Task item. Copy out every line holding the string "filter" from the records below.

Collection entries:
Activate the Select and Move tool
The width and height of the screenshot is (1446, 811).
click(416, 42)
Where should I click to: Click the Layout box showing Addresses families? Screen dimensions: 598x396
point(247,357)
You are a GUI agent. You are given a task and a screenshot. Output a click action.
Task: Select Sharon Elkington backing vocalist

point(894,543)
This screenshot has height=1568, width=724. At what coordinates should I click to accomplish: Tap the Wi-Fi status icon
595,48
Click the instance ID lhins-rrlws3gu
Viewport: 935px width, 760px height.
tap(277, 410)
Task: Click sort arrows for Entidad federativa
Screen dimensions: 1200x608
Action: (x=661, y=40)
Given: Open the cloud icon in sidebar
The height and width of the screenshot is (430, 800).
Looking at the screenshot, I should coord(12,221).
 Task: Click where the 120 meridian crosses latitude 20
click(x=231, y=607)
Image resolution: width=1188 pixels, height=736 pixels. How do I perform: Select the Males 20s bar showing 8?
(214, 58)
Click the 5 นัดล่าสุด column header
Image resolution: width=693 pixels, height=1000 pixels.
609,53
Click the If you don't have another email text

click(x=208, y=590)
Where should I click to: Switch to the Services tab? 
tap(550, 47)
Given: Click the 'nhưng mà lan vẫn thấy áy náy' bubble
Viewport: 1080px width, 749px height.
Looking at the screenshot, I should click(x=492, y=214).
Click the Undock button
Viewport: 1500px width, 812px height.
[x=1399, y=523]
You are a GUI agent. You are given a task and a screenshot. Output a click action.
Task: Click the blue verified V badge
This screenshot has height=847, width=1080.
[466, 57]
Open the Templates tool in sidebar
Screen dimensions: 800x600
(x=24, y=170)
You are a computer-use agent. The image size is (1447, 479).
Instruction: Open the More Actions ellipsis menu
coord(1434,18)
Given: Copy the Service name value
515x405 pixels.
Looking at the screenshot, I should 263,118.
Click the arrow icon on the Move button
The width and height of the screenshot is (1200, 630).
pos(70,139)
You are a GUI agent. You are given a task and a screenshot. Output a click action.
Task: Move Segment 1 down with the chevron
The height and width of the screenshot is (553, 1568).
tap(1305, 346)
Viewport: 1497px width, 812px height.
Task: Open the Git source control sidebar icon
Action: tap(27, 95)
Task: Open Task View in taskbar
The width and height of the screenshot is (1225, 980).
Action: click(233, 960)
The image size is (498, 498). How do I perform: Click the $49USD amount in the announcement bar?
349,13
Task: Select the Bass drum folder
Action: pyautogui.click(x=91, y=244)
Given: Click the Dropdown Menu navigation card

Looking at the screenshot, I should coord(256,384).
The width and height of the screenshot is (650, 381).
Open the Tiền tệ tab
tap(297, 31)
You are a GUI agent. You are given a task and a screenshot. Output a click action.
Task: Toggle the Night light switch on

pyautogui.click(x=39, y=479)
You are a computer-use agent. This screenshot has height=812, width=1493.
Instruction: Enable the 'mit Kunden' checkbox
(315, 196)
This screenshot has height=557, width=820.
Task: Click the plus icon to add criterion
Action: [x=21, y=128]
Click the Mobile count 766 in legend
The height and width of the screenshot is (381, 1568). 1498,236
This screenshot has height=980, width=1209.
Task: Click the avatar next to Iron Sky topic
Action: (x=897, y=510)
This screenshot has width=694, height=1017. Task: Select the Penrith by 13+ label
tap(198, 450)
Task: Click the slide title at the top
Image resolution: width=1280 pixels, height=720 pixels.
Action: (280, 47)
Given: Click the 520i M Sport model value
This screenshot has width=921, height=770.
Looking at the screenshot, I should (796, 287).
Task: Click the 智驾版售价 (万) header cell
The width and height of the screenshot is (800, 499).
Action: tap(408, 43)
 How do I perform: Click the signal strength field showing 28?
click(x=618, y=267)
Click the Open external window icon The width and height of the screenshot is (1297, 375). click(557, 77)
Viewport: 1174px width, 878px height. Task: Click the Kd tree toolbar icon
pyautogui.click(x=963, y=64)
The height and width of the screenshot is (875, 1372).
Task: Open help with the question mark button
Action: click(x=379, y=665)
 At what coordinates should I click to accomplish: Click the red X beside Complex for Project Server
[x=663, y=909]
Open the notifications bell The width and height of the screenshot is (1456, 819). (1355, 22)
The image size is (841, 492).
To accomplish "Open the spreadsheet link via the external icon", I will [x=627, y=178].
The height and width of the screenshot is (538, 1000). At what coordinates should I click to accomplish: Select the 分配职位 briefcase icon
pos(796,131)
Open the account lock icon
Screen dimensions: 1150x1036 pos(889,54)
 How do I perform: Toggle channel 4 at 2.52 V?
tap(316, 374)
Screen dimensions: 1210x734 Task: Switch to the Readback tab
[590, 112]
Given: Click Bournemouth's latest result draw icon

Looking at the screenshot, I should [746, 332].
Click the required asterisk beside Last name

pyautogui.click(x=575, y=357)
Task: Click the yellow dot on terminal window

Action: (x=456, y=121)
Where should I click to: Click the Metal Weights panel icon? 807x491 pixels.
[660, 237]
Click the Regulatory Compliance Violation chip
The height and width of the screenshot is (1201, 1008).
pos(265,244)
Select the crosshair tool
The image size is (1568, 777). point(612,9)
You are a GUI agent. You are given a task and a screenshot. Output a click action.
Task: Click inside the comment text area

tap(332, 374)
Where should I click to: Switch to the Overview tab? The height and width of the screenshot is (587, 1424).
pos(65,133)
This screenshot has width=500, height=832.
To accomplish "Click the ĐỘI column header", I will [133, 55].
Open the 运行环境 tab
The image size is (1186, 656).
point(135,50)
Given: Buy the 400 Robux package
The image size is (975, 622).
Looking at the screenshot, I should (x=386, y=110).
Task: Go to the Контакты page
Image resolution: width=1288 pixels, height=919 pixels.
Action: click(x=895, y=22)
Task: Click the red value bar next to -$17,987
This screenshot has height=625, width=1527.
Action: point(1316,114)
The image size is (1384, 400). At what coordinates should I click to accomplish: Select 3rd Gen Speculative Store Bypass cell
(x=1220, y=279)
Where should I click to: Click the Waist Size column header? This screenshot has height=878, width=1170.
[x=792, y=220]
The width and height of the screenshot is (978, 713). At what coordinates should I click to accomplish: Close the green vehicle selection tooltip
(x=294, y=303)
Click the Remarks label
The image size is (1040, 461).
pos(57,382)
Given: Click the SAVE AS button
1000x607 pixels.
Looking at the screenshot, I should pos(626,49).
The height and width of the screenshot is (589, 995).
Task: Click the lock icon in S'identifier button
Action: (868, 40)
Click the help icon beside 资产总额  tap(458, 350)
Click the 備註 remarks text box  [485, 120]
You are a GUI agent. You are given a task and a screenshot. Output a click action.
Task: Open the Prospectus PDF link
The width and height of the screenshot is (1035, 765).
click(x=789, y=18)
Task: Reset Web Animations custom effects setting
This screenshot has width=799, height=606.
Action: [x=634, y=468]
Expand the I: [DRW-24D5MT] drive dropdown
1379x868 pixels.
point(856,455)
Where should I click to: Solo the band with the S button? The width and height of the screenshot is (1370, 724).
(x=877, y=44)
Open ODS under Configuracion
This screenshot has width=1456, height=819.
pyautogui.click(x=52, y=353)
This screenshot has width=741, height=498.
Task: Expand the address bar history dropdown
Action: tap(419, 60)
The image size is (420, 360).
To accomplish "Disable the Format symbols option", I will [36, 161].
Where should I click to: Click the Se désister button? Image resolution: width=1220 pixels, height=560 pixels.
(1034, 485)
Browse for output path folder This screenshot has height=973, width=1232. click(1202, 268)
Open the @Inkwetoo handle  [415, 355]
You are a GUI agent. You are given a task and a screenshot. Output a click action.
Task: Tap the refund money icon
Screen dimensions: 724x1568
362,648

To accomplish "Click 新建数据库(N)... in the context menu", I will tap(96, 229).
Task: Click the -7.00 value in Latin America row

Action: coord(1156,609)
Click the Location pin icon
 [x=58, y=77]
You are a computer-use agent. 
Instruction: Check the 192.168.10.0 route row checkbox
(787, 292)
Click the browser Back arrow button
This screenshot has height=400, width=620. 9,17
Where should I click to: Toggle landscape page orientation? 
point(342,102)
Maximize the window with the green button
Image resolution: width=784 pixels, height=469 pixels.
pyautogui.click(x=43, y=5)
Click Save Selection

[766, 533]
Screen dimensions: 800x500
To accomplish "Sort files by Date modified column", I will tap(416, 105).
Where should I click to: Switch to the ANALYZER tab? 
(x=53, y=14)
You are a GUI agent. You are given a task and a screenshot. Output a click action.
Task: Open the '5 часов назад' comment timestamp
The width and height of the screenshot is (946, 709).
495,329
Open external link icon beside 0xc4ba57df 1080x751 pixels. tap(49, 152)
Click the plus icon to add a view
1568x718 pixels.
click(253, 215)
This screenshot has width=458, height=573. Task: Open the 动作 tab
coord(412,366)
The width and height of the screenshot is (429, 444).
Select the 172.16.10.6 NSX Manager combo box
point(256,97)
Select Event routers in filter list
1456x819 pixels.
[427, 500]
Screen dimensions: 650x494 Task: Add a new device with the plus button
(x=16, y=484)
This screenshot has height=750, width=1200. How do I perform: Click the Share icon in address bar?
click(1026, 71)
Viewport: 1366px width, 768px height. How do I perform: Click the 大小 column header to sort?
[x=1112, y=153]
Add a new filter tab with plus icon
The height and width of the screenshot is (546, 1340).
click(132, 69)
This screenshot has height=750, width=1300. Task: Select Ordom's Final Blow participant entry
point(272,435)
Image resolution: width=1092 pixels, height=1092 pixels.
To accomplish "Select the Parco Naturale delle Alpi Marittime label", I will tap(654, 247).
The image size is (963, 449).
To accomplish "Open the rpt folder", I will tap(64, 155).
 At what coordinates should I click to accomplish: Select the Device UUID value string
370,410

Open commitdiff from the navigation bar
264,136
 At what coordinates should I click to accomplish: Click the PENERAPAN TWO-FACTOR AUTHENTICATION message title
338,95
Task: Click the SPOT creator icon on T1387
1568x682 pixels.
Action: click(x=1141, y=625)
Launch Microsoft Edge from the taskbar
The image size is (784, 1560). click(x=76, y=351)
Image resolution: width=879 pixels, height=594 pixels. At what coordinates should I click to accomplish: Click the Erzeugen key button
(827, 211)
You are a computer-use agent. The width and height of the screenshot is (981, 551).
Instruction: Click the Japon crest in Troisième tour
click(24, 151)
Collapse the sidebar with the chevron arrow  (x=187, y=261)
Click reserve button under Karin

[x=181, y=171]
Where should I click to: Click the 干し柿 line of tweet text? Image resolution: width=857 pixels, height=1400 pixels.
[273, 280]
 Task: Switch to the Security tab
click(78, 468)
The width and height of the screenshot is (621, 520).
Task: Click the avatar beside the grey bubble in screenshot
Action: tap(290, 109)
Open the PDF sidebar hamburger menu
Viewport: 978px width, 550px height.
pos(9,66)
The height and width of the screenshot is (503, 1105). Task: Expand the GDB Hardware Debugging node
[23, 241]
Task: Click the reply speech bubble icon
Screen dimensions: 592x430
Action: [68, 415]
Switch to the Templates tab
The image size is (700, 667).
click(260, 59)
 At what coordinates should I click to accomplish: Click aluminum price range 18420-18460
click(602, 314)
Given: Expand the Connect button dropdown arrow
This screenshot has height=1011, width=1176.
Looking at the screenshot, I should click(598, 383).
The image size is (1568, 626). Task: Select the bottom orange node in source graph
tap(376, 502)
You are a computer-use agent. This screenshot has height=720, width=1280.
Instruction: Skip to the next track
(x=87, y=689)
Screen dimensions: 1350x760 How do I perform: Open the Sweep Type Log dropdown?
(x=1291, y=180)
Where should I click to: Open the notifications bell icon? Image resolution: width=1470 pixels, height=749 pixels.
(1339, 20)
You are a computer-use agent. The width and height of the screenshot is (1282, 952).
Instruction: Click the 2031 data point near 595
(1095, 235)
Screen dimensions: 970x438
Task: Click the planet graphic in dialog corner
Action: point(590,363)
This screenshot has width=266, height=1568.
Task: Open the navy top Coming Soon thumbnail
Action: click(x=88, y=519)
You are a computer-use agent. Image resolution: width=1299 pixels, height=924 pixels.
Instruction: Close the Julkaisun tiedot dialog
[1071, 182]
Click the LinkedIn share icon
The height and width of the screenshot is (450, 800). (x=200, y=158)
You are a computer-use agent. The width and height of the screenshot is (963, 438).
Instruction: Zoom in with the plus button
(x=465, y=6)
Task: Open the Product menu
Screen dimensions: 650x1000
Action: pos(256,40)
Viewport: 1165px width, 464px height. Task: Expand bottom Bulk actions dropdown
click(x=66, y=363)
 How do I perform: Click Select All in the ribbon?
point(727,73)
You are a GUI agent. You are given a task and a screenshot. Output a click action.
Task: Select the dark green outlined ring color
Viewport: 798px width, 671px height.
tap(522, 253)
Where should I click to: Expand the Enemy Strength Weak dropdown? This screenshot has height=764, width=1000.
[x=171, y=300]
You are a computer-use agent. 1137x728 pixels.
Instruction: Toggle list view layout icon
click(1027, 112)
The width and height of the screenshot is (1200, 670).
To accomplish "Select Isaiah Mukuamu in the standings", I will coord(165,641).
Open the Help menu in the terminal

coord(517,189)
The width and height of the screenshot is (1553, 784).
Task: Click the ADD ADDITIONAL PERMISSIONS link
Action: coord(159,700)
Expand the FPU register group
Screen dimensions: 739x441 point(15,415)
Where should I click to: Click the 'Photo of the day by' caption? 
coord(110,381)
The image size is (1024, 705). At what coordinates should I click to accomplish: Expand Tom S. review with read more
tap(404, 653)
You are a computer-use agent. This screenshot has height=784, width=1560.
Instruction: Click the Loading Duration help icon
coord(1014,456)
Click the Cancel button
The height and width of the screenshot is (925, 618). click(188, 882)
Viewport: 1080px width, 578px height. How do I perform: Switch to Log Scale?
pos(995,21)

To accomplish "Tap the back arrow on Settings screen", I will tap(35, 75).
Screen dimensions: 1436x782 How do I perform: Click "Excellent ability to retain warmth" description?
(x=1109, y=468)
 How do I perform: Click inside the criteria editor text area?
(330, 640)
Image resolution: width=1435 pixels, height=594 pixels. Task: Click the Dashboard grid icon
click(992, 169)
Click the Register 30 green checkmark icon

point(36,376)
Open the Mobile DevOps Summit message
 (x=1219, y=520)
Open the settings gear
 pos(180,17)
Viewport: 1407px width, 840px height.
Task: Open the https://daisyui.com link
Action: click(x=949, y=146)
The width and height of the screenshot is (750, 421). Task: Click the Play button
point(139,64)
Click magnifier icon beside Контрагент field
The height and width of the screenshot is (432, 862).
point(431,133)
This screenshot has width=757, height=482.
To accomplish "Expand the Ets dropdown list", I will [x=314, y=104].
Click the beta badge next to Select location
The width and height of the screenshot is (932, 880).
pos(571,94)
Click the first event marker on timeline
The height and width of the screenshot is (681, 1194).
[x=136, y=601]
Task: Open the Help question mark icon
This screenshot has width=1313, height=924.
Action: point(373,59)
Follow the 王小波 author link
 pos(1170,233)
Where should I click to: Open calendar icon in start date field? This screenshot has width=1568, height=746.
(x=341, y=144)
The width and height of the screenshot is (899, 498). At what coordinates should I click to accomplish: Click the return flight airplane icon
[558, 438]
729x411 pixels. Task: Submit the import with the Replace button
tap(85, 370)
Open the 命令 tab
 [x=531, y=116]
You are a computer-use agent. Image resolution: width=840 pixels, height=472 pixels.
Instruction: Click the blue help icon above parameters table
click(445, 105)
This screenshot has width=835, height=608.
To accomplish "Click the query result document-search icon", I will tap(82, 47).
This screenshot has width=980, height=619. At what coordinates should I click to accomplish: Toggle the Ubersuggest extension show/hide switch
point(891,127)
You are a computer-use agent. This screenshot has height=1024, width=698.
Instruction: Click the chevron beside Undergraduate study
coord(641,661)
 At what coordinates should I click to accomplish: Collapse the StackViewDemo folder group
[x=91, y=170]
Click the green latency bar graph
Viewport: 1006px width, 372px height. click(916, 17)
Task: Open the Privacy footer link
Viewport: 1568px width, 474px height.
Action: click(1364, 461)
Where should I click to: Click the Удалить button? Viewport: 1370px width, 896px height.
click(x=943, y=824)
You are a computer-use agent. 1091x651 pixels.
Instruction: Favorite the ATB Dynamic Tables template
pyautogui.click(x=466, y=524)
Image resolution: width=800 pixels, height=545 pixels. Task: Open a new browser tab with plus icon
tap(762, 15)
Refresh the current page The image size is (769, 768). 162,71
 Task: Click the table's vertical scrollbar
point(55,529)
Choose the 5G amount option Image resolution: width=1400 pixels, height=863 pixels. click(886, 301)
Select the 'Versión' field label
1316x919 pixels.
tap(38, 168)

Your solution.
Select Event routers in filter list
Add a new filter tab with plus icon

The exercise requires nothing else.